▶ [About this task]: The answer must consist solely of the lines below starting at the one containing "868x598 pixels." and ending at the one containing "Click the Payment", repeated exactly, with both ends included and all pictures omitted.

[Saved entries]
# # #

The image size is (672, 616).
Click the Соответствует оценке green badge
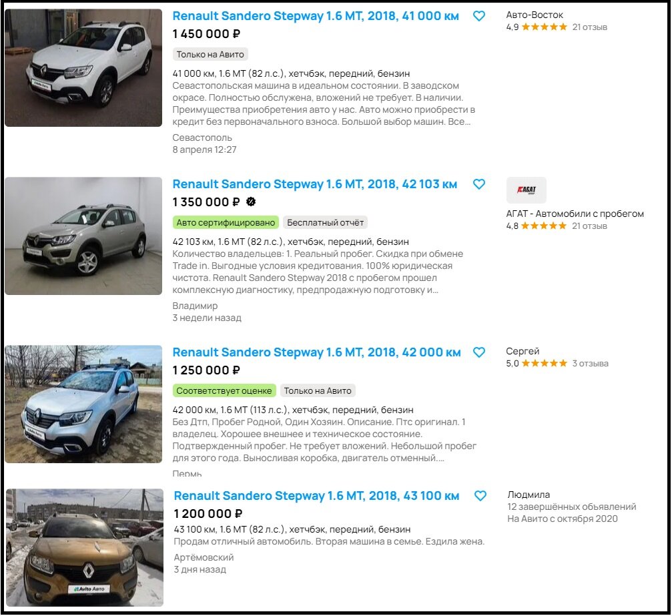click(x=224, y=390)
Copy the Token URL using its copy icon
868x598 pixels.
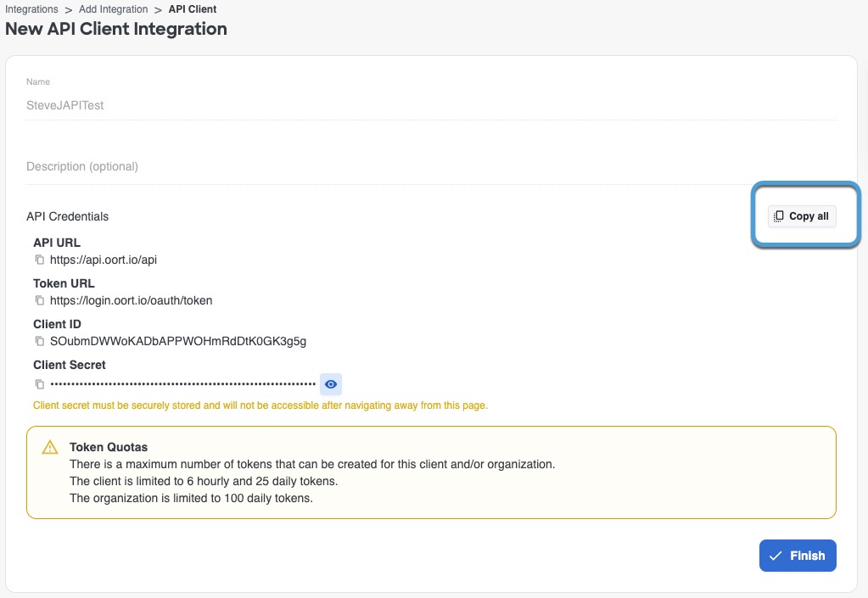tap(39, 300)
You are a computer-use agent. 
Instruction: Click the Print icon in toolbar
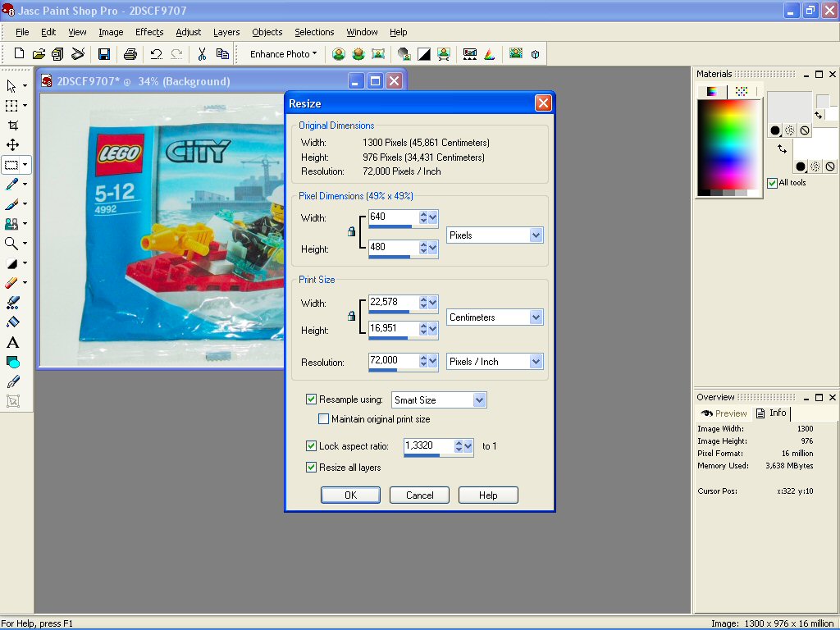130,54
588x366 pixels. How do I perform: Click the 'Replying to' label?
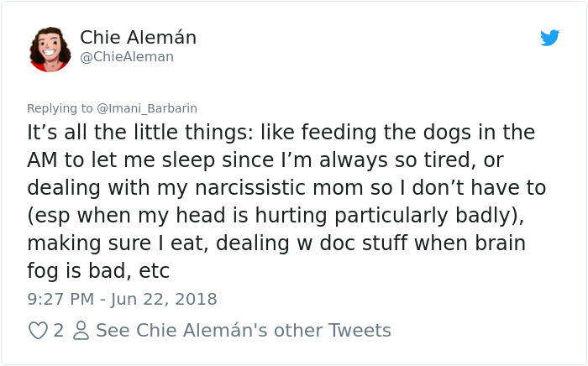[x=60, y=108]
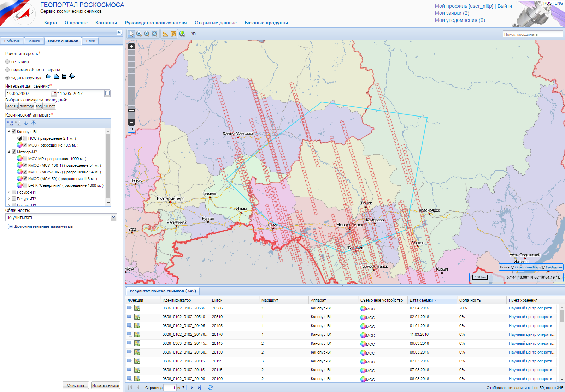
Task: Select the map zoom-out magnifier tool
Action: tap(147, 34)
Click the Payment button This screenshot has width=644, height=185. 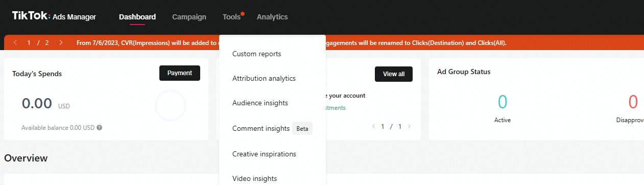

# # #

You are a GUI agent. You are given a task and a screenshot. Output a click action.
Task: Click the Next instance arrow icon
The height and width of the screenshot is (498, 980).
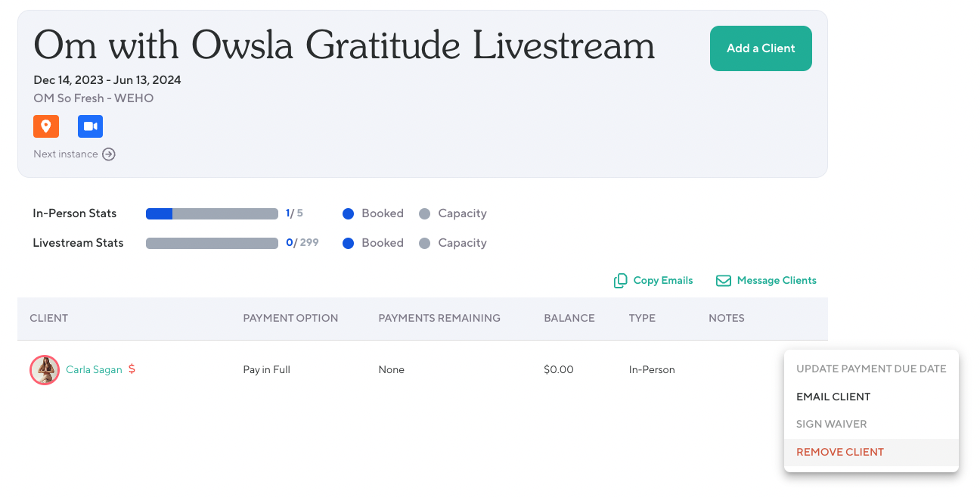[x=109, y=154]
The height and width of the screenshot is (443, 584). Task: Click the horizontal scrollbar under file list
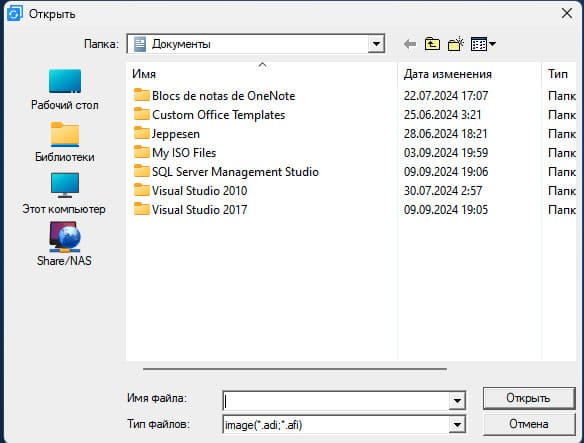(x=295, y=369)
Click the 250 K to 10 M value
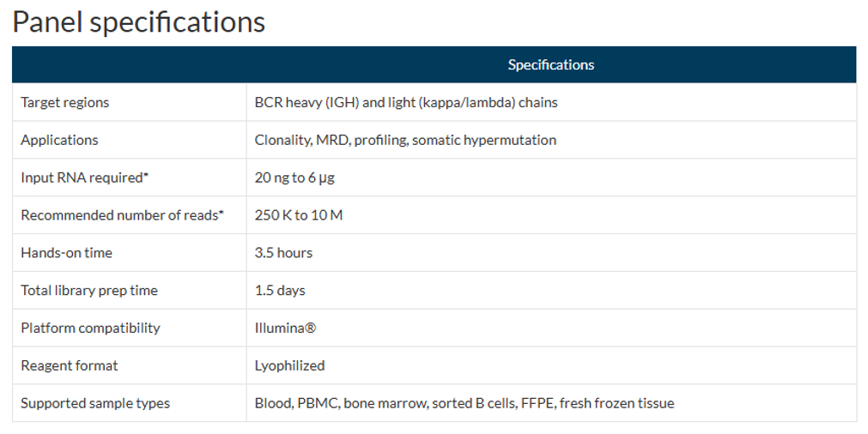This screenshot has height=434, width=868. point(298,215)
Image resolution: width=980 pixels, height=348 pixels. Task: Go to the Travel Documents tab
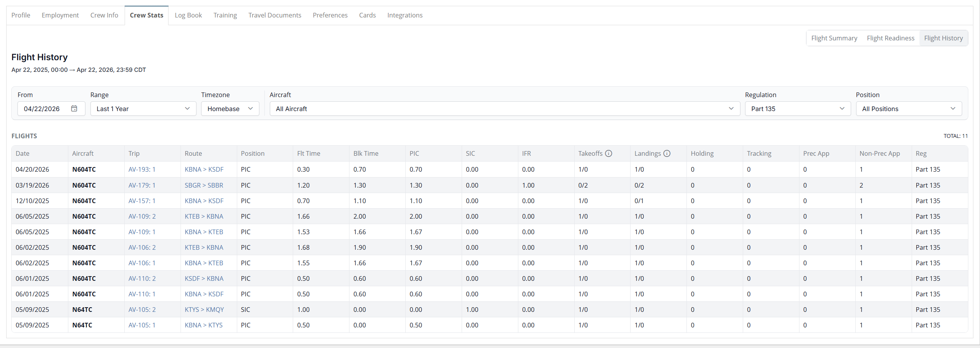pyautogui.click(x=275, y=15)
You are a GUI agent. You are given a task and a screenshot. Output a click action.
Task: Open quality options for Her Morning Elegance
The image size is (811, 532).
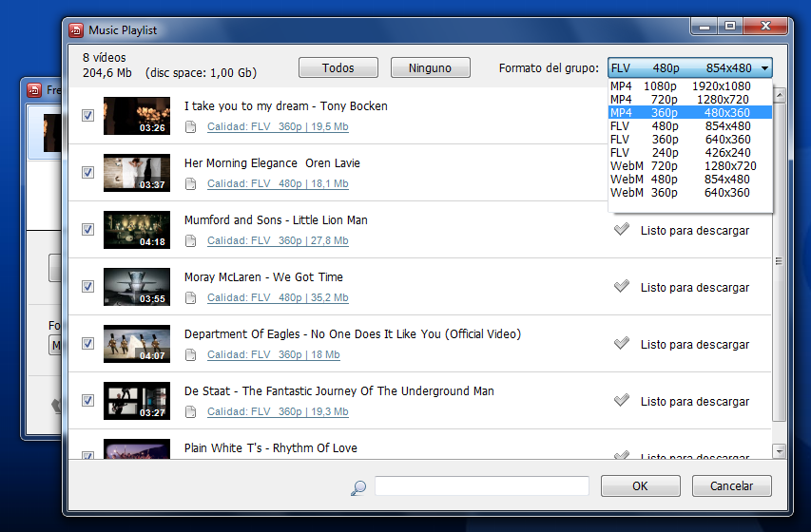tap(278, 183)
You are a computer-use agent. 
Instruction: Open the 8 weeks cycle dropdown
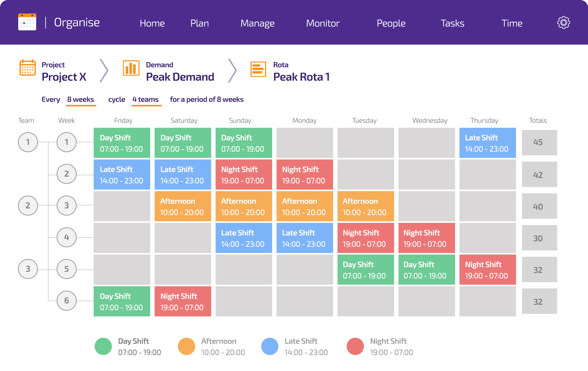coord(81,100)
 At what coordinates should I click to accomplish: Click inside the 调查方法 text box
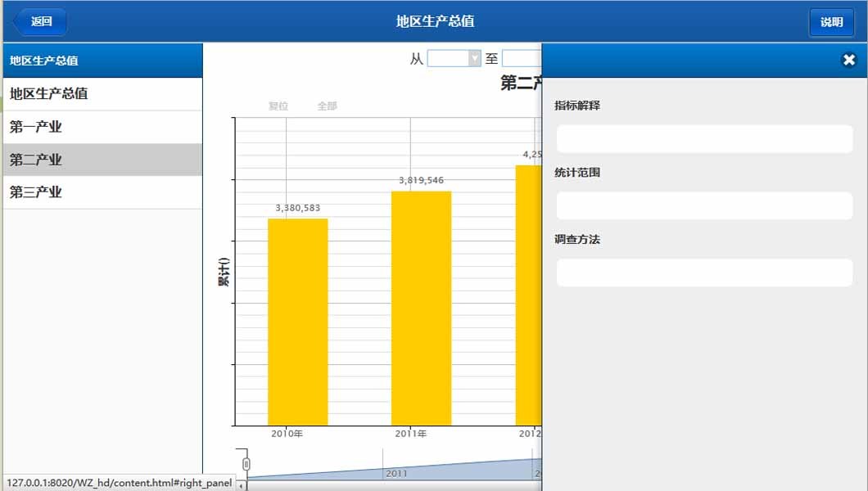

# # #

▶ [Result for this exercise]:
868x598 pixels.
tap(39, 300)
You are a computer-use agent. 
Instruction: Click the Print icon in toolbar
130,54
588x366 pixels. How do I perform: Click the 'Replying to' label?
[x=60, y=108]
Task: Select the map zoom-out magnifier tool
Action: tap(147, 34)
Click the Payment button This screenshot has width=644, height=185. 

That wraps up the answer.